Hiç mantığa uygun gelmiyor her şeyin, herkesin bir "hiç" olması.. ay, güneş ve yıldızları, binlerce hayvanlari, bitkileri, taşı, toprağı, suyu, ateşi, havayı ve en önemlisi insanları hepsini özenle, süsleyerek, yerli yerinde, karışık iken karıştırmayarak, biri diğerinin vazifesine mani olmadan, yaratmış olan yaratıcı; nasıl olur da, bu kadar güzellikleri, incelikleri en sonunda bir "hiç" olmak üzere çöplüğe atsın, yok etsin, dağıtsın ?..
Bir tek insan bile icat etmiş bir şeyin, kırılmasından, kaybolmasından rahatsızlık duyduğu halde; nasıl olur da, koskoca kainatı ve içinde bir kainatı barındıran insanı yaratmış olan yaratıcı; en sonunda yok olmak üzere hiçliğe atsın.. akıl bunu idrak edemez.. O zaman yaradanın sevilmesi yerine; Ondan (haşa) nefret etmek lazım gelir.. bu ise akıllar haricinde bir şeydir.. Bu kadar güzellikleri yaratan Sânii, hiçbir cihetle onları hiç olmak üzere yokluğa mahkum etmez..

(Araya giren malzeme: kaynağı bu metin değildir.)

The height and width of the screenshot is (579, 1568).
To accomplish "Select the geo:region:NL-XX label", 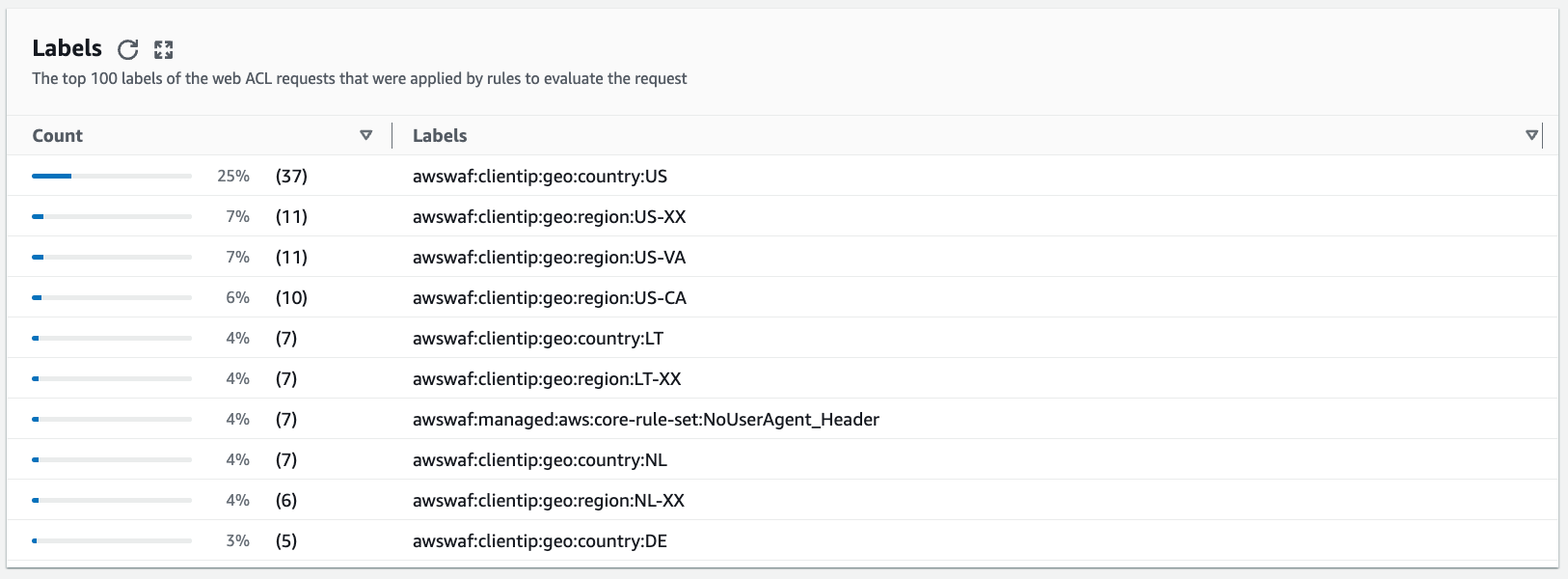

Hayatı veren yaratıcı, onu koruyup, muhafaza etmesini de çok iyi bilir.. gözü veren, gözün gördüğünü; kulağı veren, kulağın duyduğunu; aklı, şuuru, vicdanı veren; aklın nasıl çalıştığını, şuurun ne düşündüğünü, vicdanın ne hissettiğini de çok iyi bilir...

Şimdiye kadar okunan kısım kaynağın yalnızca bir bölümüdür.